**Material to process**
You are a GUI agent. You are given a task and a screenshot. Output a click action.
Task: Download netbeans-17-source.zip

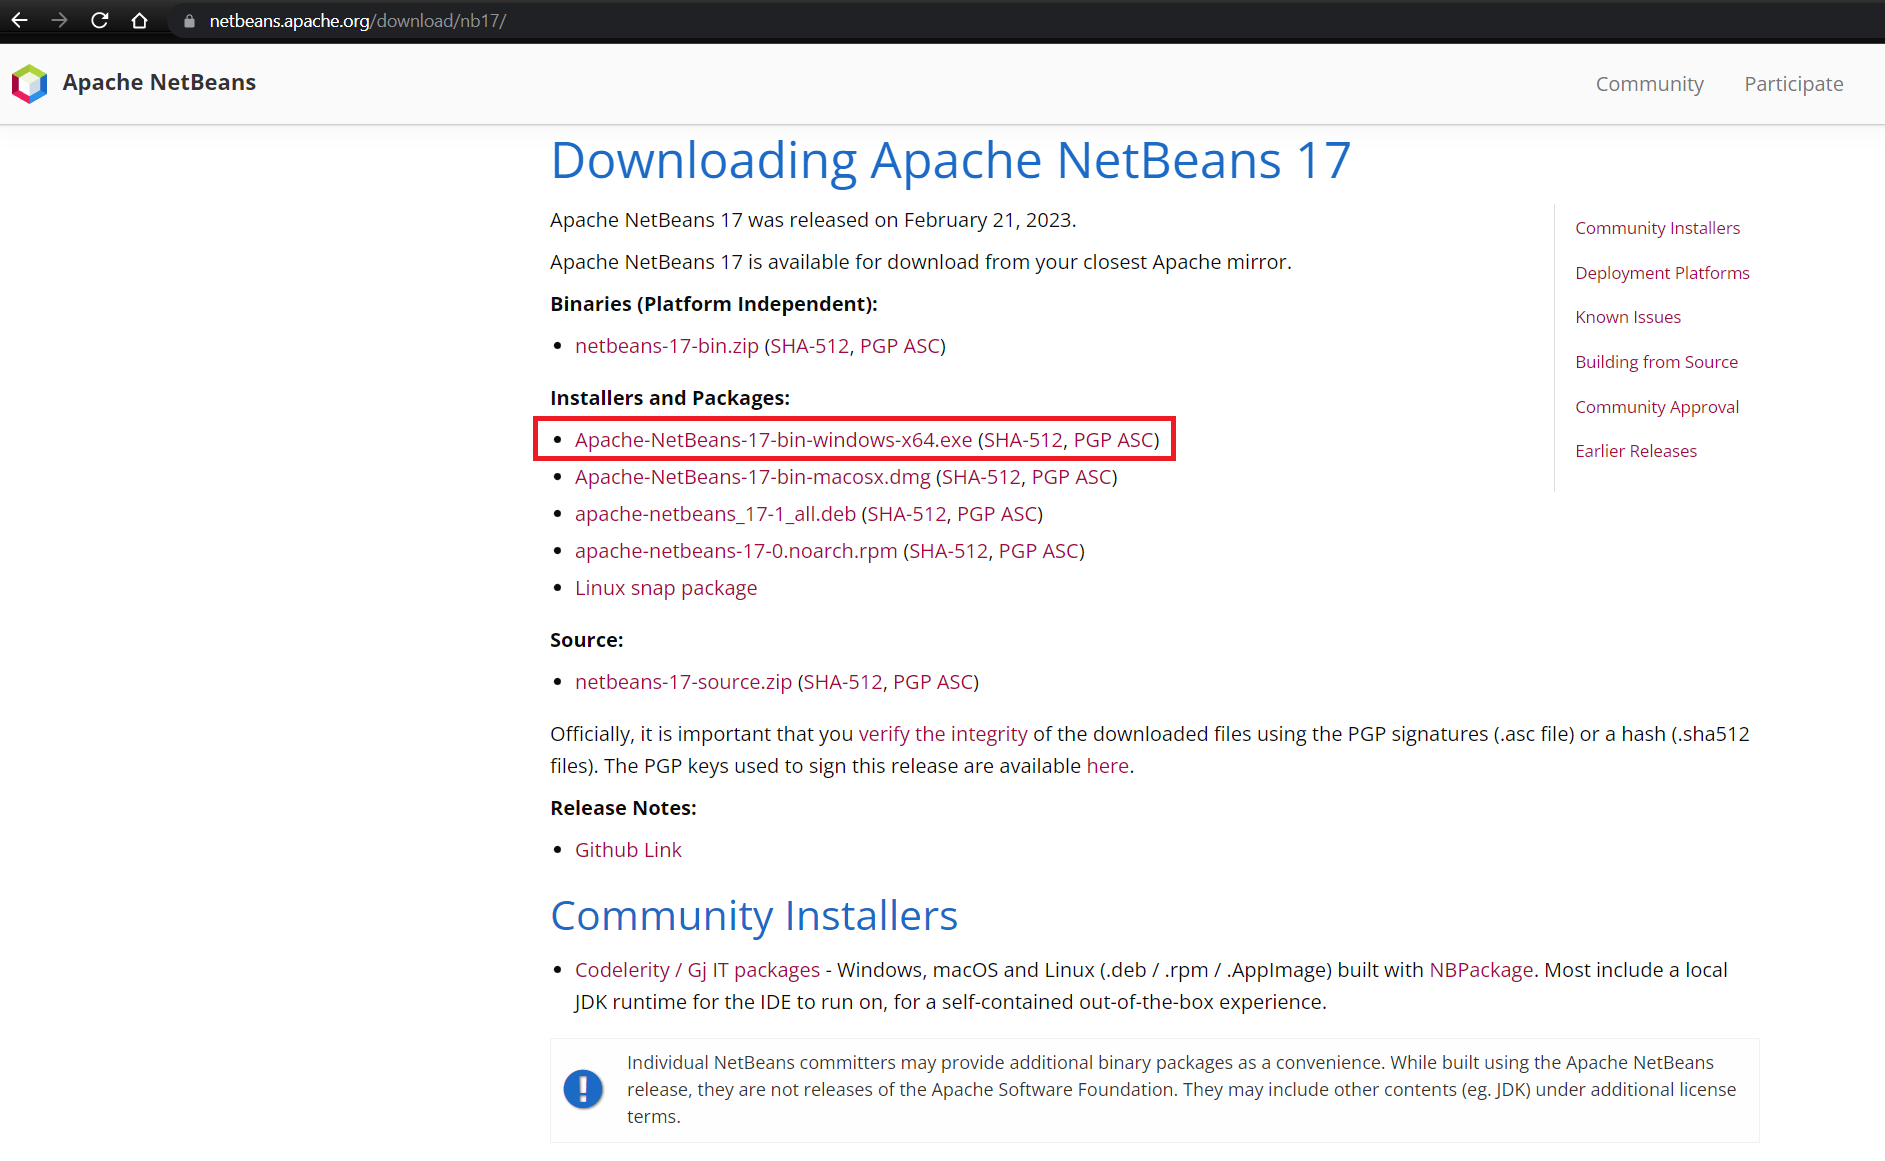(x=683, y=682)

...

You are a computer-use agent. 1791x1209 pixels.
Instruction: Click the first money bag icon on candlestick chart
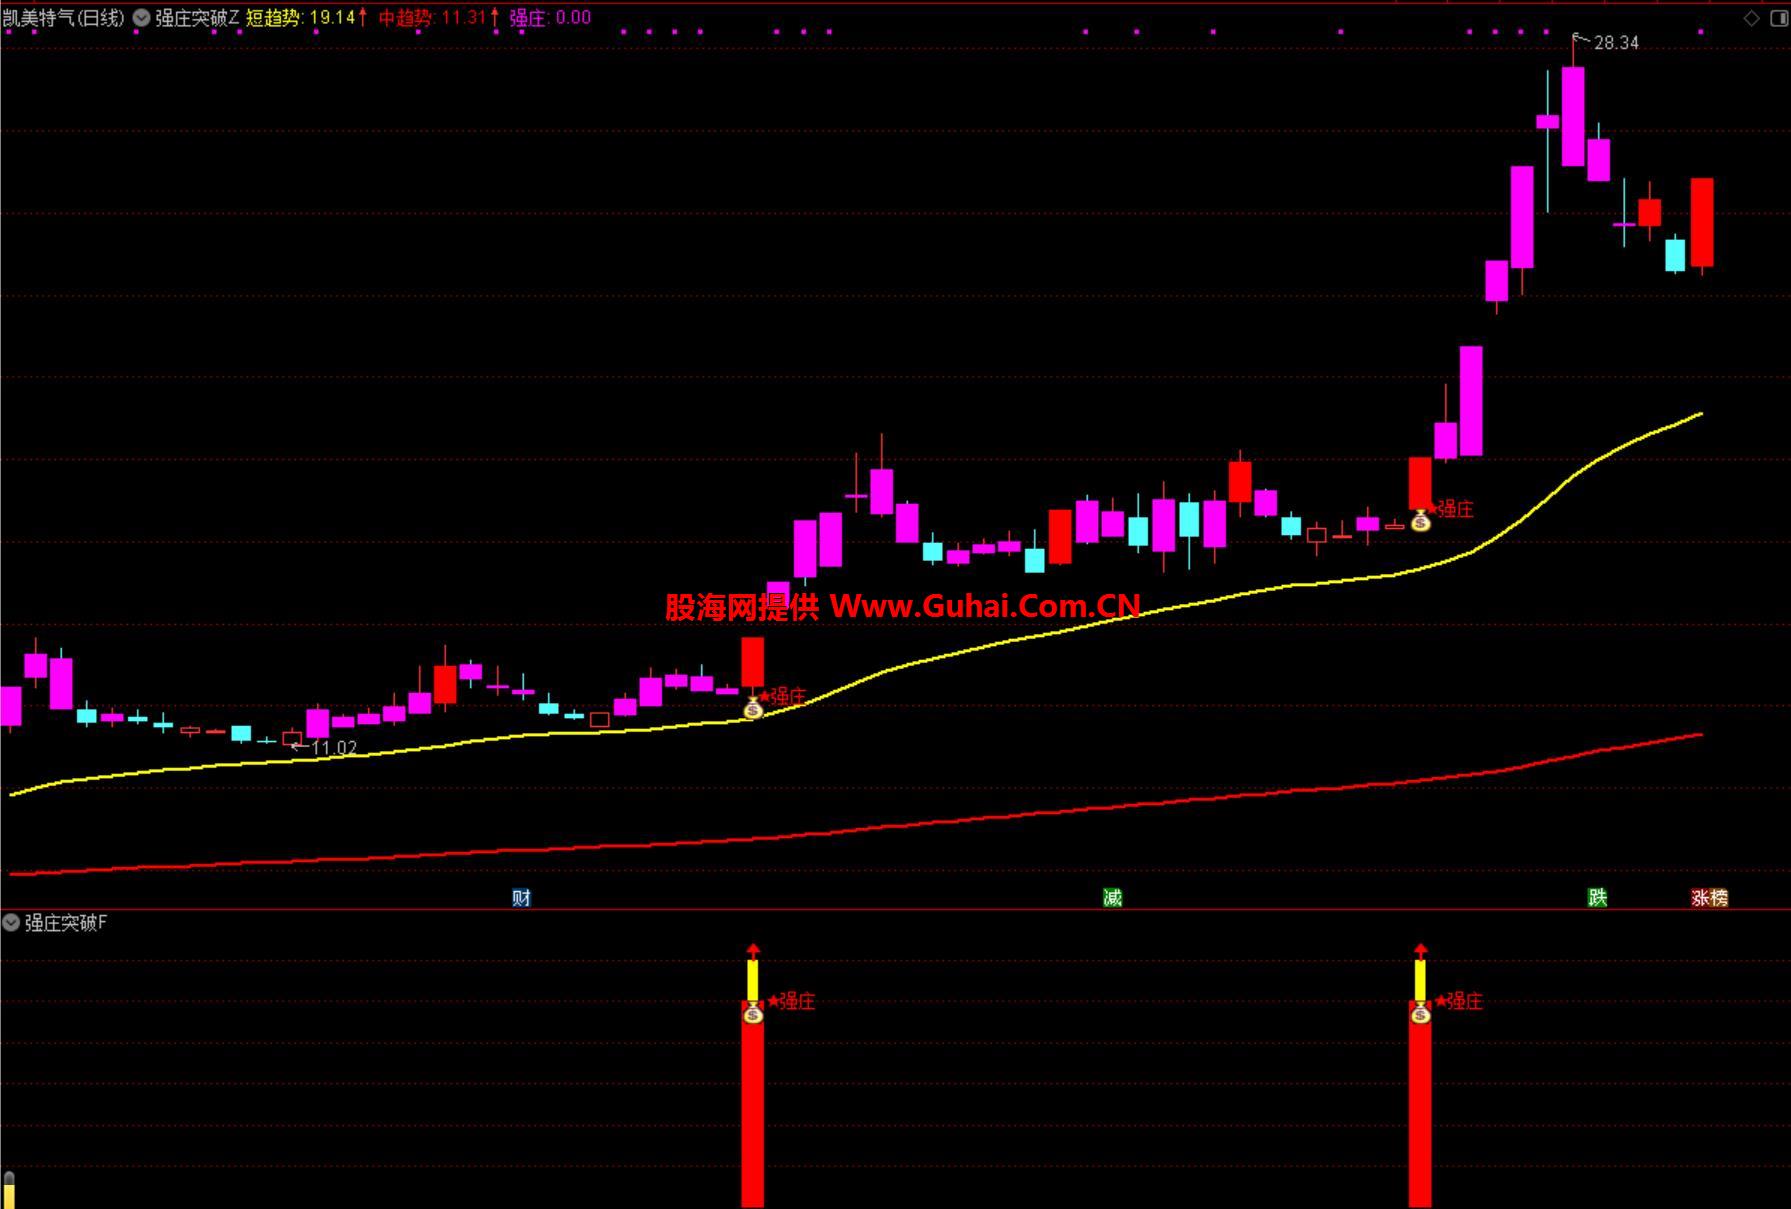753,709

**Activity**
To answer, count the lines of the material that contain "agent" and give only that number.

**Written answer**
2